This document explains how the auto-scaling container coordinator works.
The autoscale routing mode uses a ContainerCoordinator Durable Object to automatically scale containers based on connection load.
Request arrives
↓
Worker calls Coordinator
↓
Coordinator checks load across all containers
↓
├─ All containers have < MAX connections
│ → Assign to least-loaded container
│
└─ All containers at capacity
→ Create new container
→ Assign to new container
When connections close:
Connection closes
↓
Worker reports to Coordinator
↓
Coordinator decrements connection count
↓
Check if container has been idle (0 connections) for > SCALE_DOWN_IDLE_TIME
↓
├─ Yes + More than MIN_CONTAINERS
│ → Remove container from pool
│
└─ No or at MIN_CONTAINERS
→ Keep container
Location: worker/ContainerCoordinator.ts
Responsibilities:
- Tracks all active containers and their connection counts
- Assigns incoming sessions to least-loaded containers
- Creates new containers when all are at capacity
- Scales down idle containers after timeout
- Persists state to Durable Object storage
State:
{
containers: Map<string, {
id: string,
activeConnections: number,
lastActivity: timestamp,
createdAt: timestamp
}>,
sessionToContainer: Map<sessionId, containerId>,
nextContainerId: number // For generating unique IDs
}Location: worker/index.ts
Flow:
- Request arrives at worker
- Worker asks coordinator: "Which container should handle this session?"

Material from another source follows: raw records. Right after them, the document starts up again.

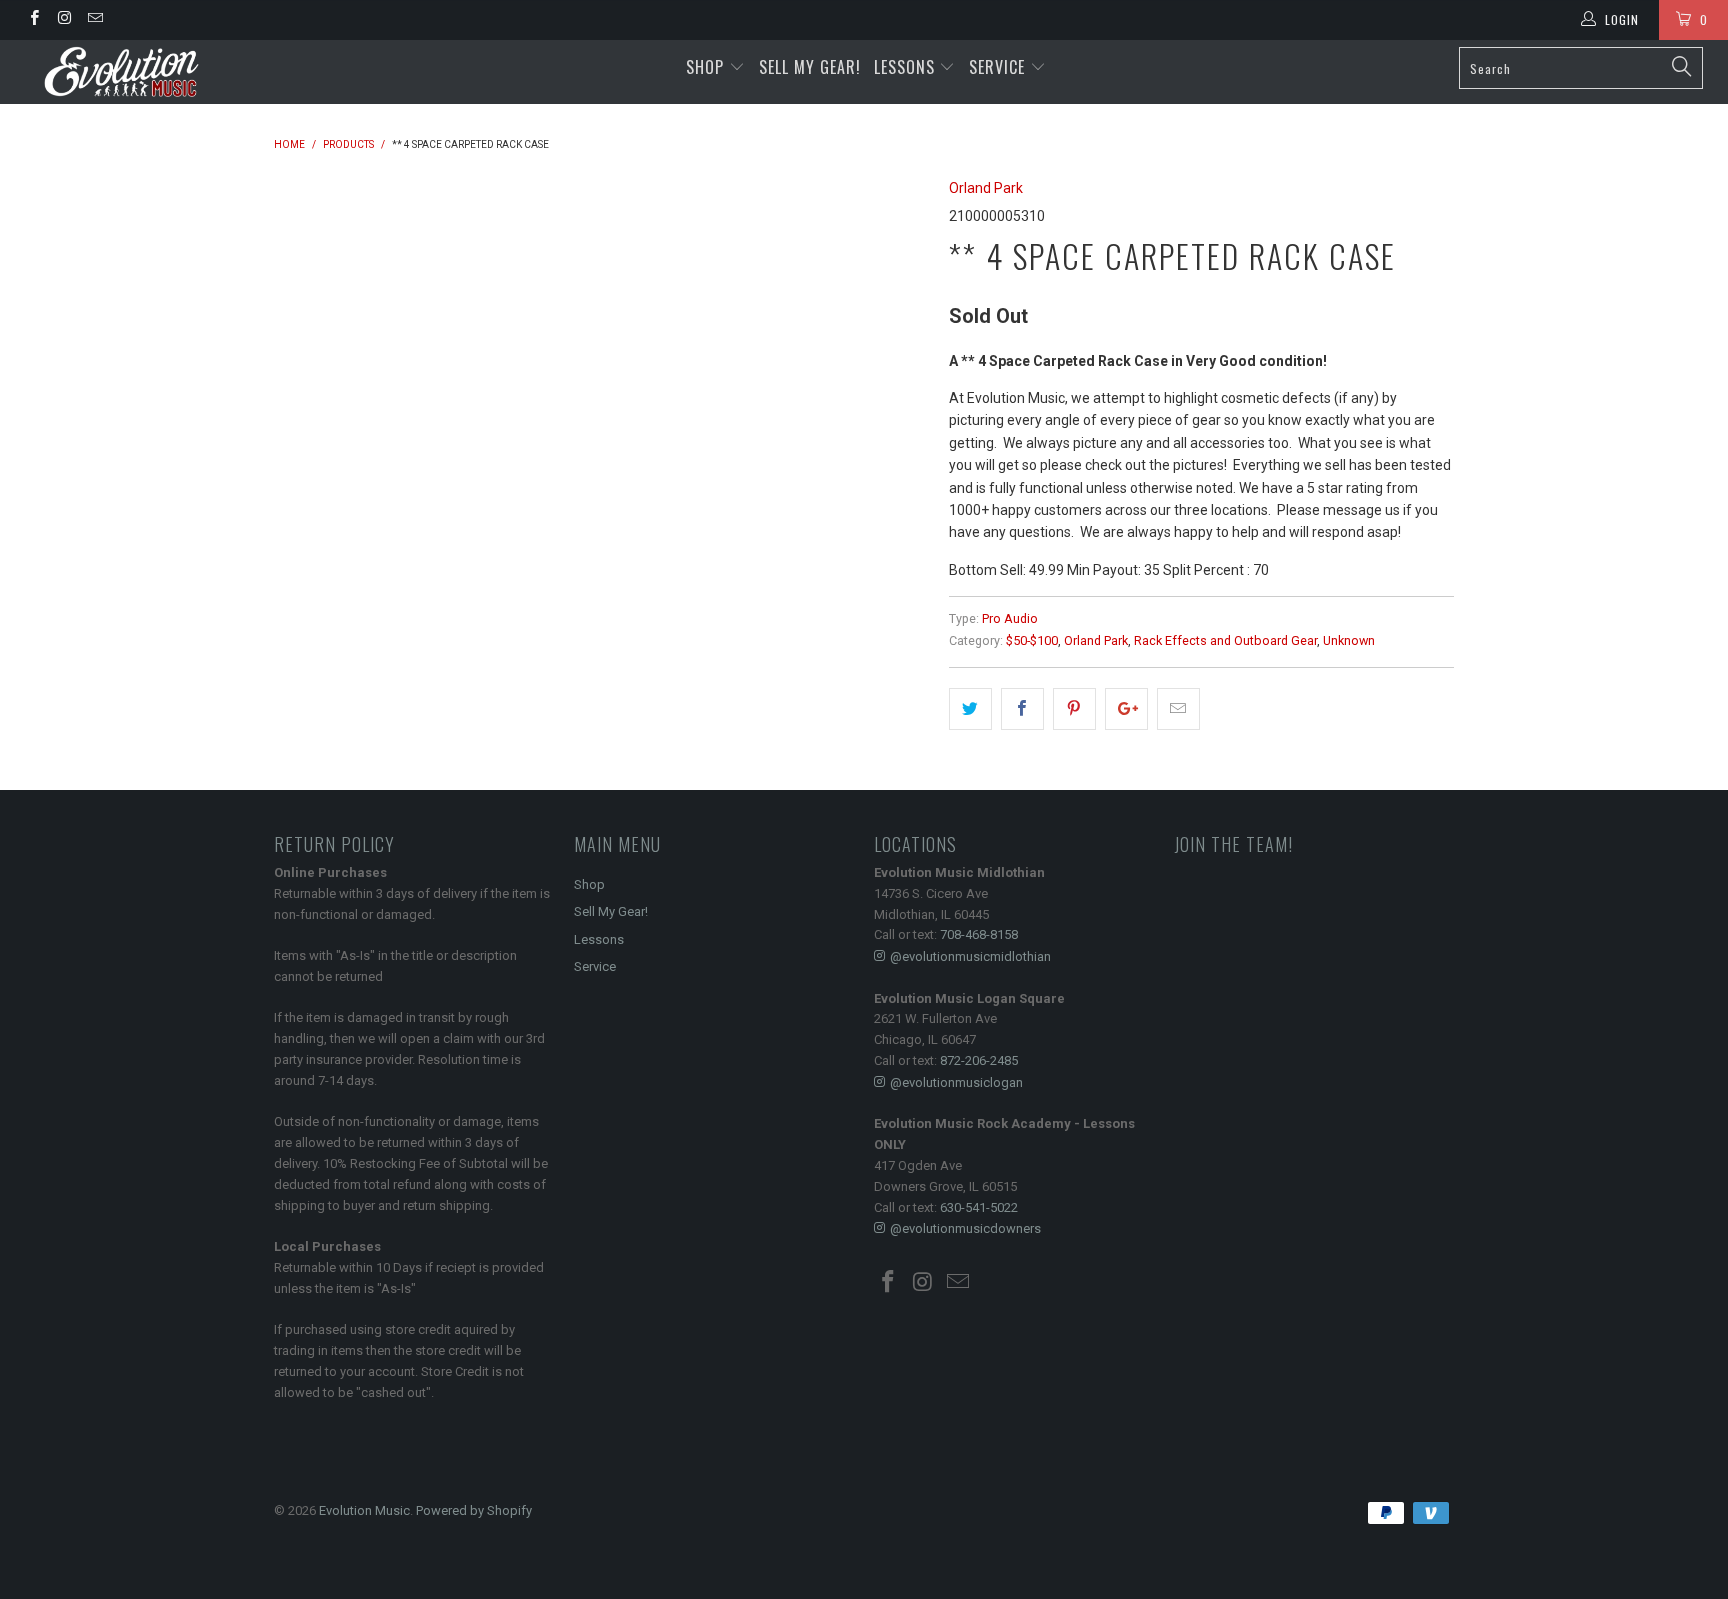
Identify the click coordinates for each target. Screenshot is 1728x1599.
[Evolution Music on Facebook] (33, 20)
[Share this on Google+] (1126, 709)
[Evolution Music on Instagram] (63, 20)
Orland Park (986, 188)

- Coordinator responds with container ID
- Worker routes request to that container
- When WebSocket opens: Worker reports
connection-openedto coordinator - When WebSocket closes: Worker reports
connection-closedto coordinator
Maximum WebSocket connections per container before creating a new one.
Tuning:
- Higher (20-50): Fewer containers, more cost-effective, but higher load per container
- Lower (5-10): More containers, better isolation, but higher overhead
Recommended values:
- Light workload (mostly idle): 20-30
- Medium workload (active transcription): 10-15
- Heavy workload (continuous processing): 5-10
Minimum number of containers to keep running at all times.
Why keep a minimum:
- ✅ Avoid cold starts for incoming requests
- ✅ Provide baseline capacity
- ✅ Handle sudden traffic spikes
Tuning:
- Low traffic: Set to 1-2
- Medium traffic: Set to 3-5
- High traffic: Set to 5-10
Cost consideration: You pay for these containers even when idle (until they sleep after sleepAfter timeout).
How long a container with 0 connections must be idle before being removed from the pool.
Tuning:
- Shorter (5 minutes): More aggressive cleanup, lower cost, but more scale-up events
- Longer (15-30 minutes): Keep capacity available, fewer scale events, but higher idle cost
Note: This is separate from sleepAfter. Containers sleep (release CPU/memory) after sleepAfter, but remain in the coordinator's pool. SCALE_DOWN_IDLE_TIME removes them from the pool entirely.
Trigger: All existing containers have ≥ MAX_CONNECTIONS_PER_CONTAINER connections
Action:
- Create new container with ID
container-N(N increments) - Add to coordinator's pool
- Assign incoming session to new container
Example:
Current state:
- container-0: 10 connections (at max)
- container-1: 10 connections (at max)
New request arrives
↓
Coordinator creates container-2
↓
New state:
- container-0: 10 connections
- container-1: 10 connections
- container-2: 1 connection (new request)
Trigger: Container has 0 connections for > SCALE_DOWN_IDLE_TIME AND pool size > MIN_CONTAINERS
Action:
- Remove container from coordinator's pool
- Stop routing new requests to it
- Container will eventually sleep (after
sleepAfter)
Example:
Current state:
- container-0: 5 connections
- container-1: 0 connections (idle for 11 minutes)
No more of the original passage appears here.